3. A third is an ethical correct solution that consists of removing the tube itself, which contains the embryo nested within it. This procedure is called salpingectomy. The time to perform this — given that almost half of the cases of ectopic pregnancies resolve by themselves with no need for any intervention, when the baby dies naturally — is indicated by evidence of thinning in the wall of the tube that facilitates its rupture, due to the increased pressure exerted by the growing embryo and trophoblast.
In this case, the death of the embryo is not the effect directly sought with the intervention, which is to remove the tube before it ruptures. This case could be considered as a double effect action, one positive and the other negative but undesired. Therefore, it could be regarded as ethically correct, as the doctor’s intention is to achieve the good effect (to remove the damaged tissue of the tube), while the bad effect is only tolerated (death of the ectopic foetus). Accordingly, it is important to highlight that the doctor is acting directly on the Fallopian tube (part of the mother’s body) and not directly on the foetus. Another important element in order to establish an ethical judgement is that death of the foetus is not the means that makes the cure of the mother possible. The same curative procedure would be used if what was inside the Fallopian tube was a tumour and not a foetus. What cures the mother is the removal of the tube, not the subsequent death of the baby.
4. Finally, a fourth solution is so-called “expectant management”, which consists of monitoring the pregnant mother, with the intention of operating urgently when the tube ruptures, in order to minimize her risk. This solution, although avoids surgery before rupturing of the tube avoiding the embryo’s death, subjects the mother to a high-risk requiring a close follow-up and emergency out-of-hours back-up.
The ethical dilemma of ectopic pregnancy treatments. A licit end, in this case, to cure the mother, does not justify an illicit means.
All the interventions directly aimed at inducing the death of the embryo or foetus, despite attempts to justify them in order to protect the mother’s life, are ethically reprehensible. A licit end, in this case, to cure the mother, does not justify an illicit means, to directly cause the death of her child.
Both salpingostomy, removing the embryo located in the tube while conserving it, and the use of methotrexate directly cause the death of the embryo, which would make their use morally illicit.
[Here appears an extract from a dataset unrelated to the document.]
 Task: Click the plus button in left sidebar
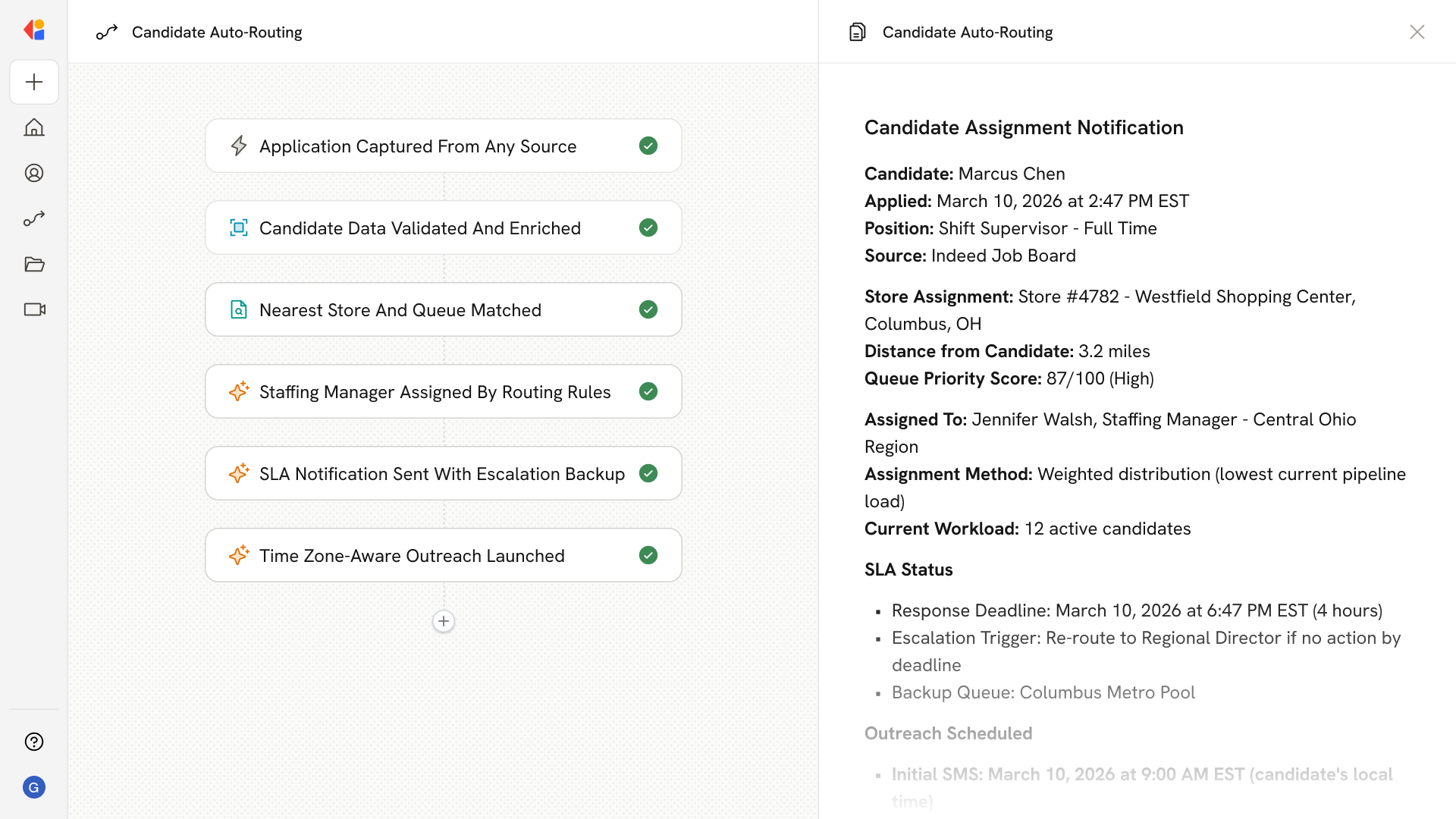34,82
The argument that this drug acts only on the trophoblast, a precursor of the placenta, and not on the embryo, is difficult to sustain, given that considering the trophoblast as something other than the embryo itself is clearly questionable. Moreover, the methotrexate acts not only on the trophoblast cells but on any cell population that presents division processes; this also includes those of the embryo itself, although its rate of cell multiplication is distinctly inferior to that of the trophoblast.
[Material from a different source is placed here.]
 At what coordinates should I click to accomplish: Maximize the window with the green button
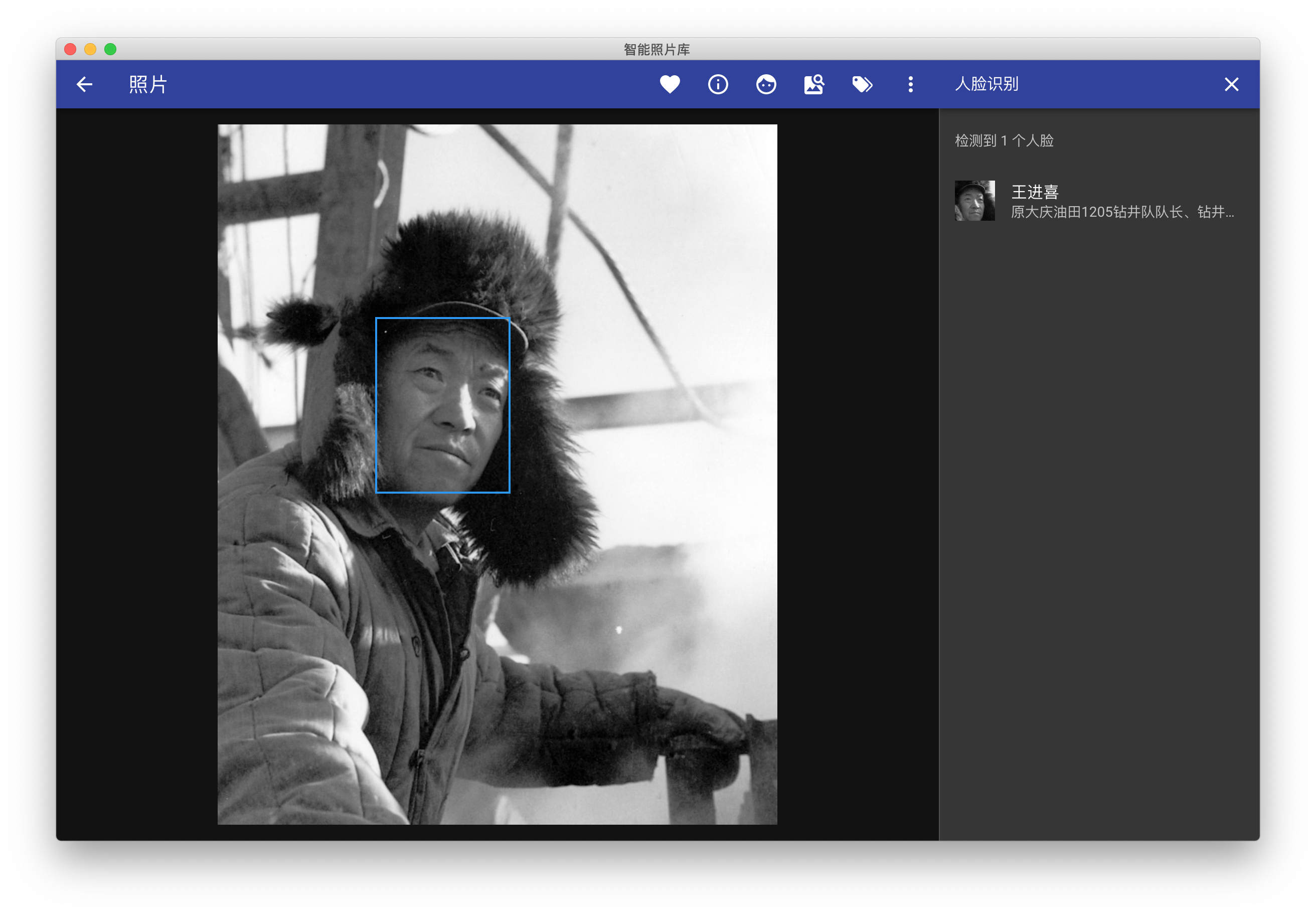111,49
“Expectant management” or abstaining from intervening until tubal rupture occurs, could present the ethical difficulty of subjecting the mother to a unnecessary high risk.
It seems that salpingectomy, is the one that offers least doubts about its ethical goodness, even while accepting the inevitable double effect and not seeking to cause the indirect death of the embryo as a consequence of the removal of the Fallopian tube in which it is nested.